The California-based manufacturer of such unmanned air vehicles as the MQ-9 Reaper and MQ-1C Gray Eagle won the fixed-fee contract, worth up to $7.96 million, after a competitive bidding process, a Department of Defense (DoD) 25 November procurement announcement says.
The company did not immediately respond to a request for comment.
The award falls under DARPA’s Liberty Lifter programme, which the agency launched in May with the goal of engineering a heavy-lift aircraft capable of landing and taking off without use of land- or ship-based runways. DARPA often invests in emerging technologies, such as swarms of commercial drones and pilotless helicopters, that have the potential for military application.
The Liberty Lifter concept was borne from a perceived vulnerability of traditional heavy lift platforms, both aerial and maritime.
The project envisions an airframe combining the ability to carry large, heavy loads with ability to take-off and land from water.
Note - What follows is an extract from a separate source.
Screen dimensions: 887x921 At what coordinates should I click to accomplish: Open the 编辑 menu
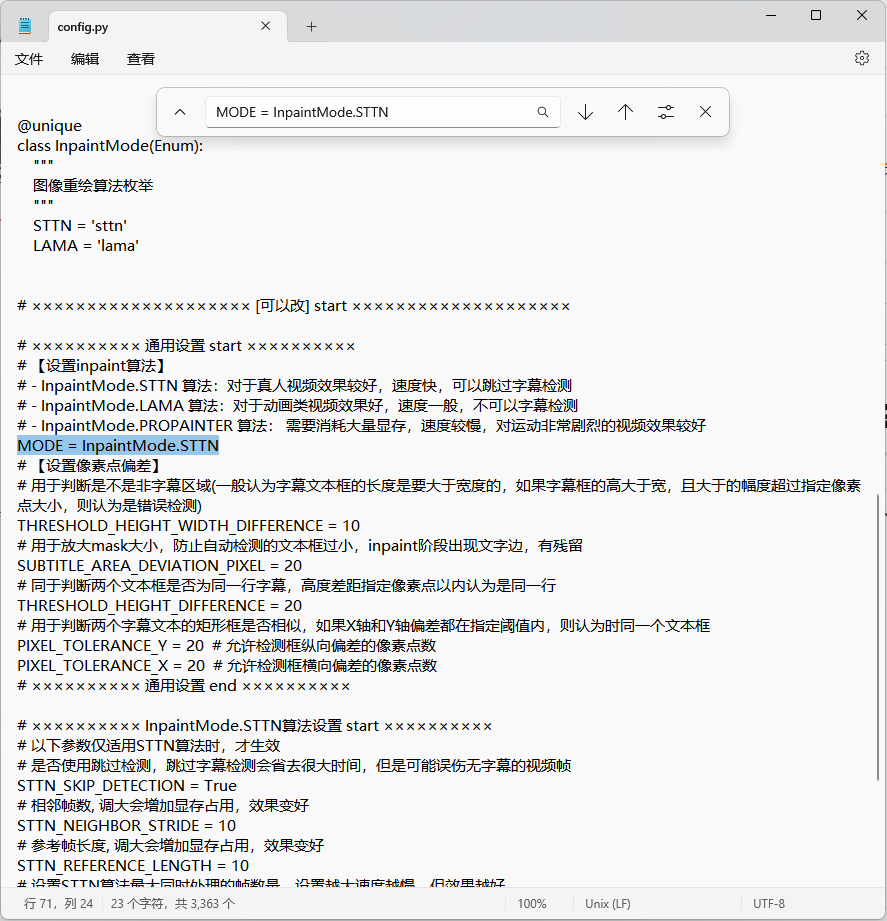85,59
Such a design could enable highly controlled flight close to turbulent water surfaces and sustained flight at mid-altitudes.
“Although current sealift is very efficient in transporting large amounts of payload, it is vulnerable to threats, requires functional ports and results in long transit times,” DARPA noted when announcing the initiative. “Traditional airlift is much faster, but has limited ability to support maritime operations.”
The agency hopes Liberty Lifter will demonstrate “a leap in operational logistics capabilities”, it said.
“This first phase of the Liberty Lifter programme will define the unique seaplane’s range, payloads and other parameters,” Alexander Walan, programme manager in DARPA’s Tactical Technology Office, said earlier this year. “Innovative advances envisioned by this new DARPA programme will showcase an X-plane demonstrator that offers war fighters new capabilities during extended maritime operations.”
Engineering and design work on the General Atomics contract is expected to be completed in May 2023.